Il avait beau imiter leurs intonations et leurs expressions, ils ne le prenaient jamais pour un Américain d’origine mexicaine. Ils envisageaient plutôt toutes les autres solutions : Portoricain ? Cubano ? Argentino ?
– Je suis de Chicago, répondit Pescatore en refermant la portière coulissante derrière eux. Suerte.
Après, le rythme s’accéléra. Les opérateurs radio trans- mettaient d’une voix calme les alertes des détecteurs de mouvement et les signalements des citoyens, comme s’il y avait une logique à tout cela.
– Un groupe de neuf est en train de traverser à Stewart’s Bridge… Un groupe en planque près de Gravel Pit… Cinq à huit individus dans les jardins derrière Wardlow Street.

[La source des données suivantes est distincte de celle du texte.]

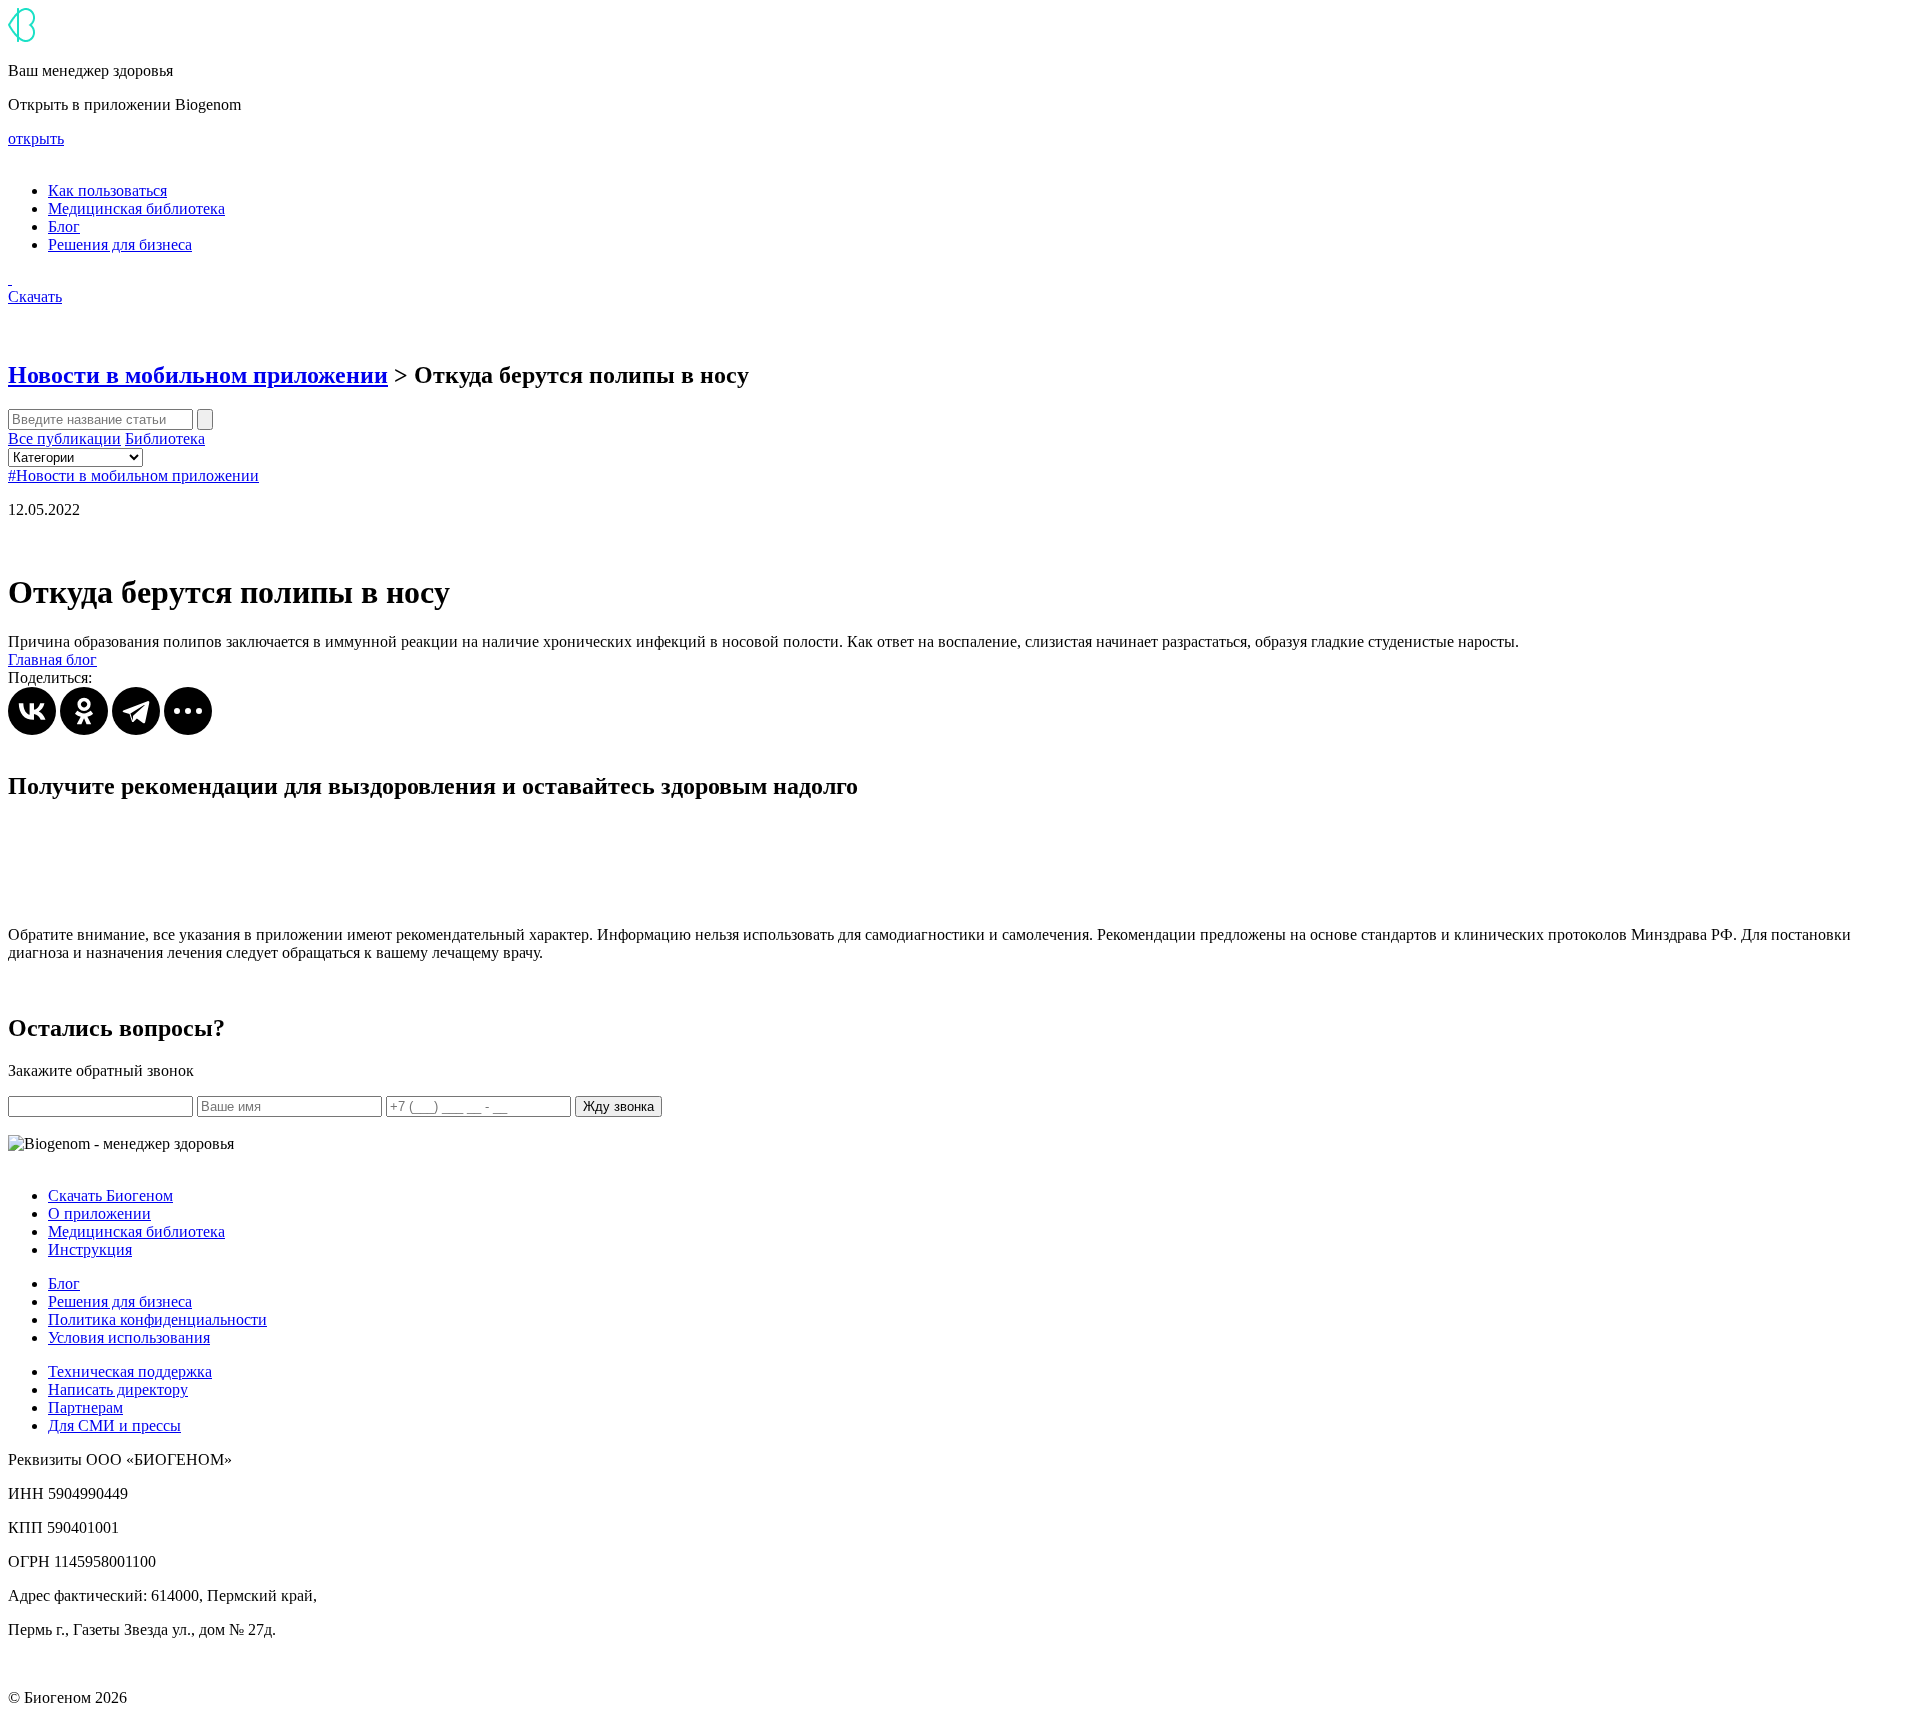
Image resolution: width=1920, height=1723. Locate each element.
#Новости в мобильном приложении (133, 475)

Au fur et à mesure que la nuit avançait, les annonces devenaient cacophoniques. Garrison dirigeait ses agents depuis un plateau à proximité de Gravel Pit où se trouvait le télescope à infrarouge. Comme il recevait de plus en plus de signalements de groupes qui essayaient de traverser au nord, il envoya Pescatore dans un lotissement situé à environ huit cents mètres de la Ligne.
– Ça marche fort, mon pote, se réjouit-il dans la radio. J’en ai déjà chopé huit. Je vais peut-être battre mon record personnel. Va aider la patrouille montée à nettoyer la zone près de Robin Hood Homes.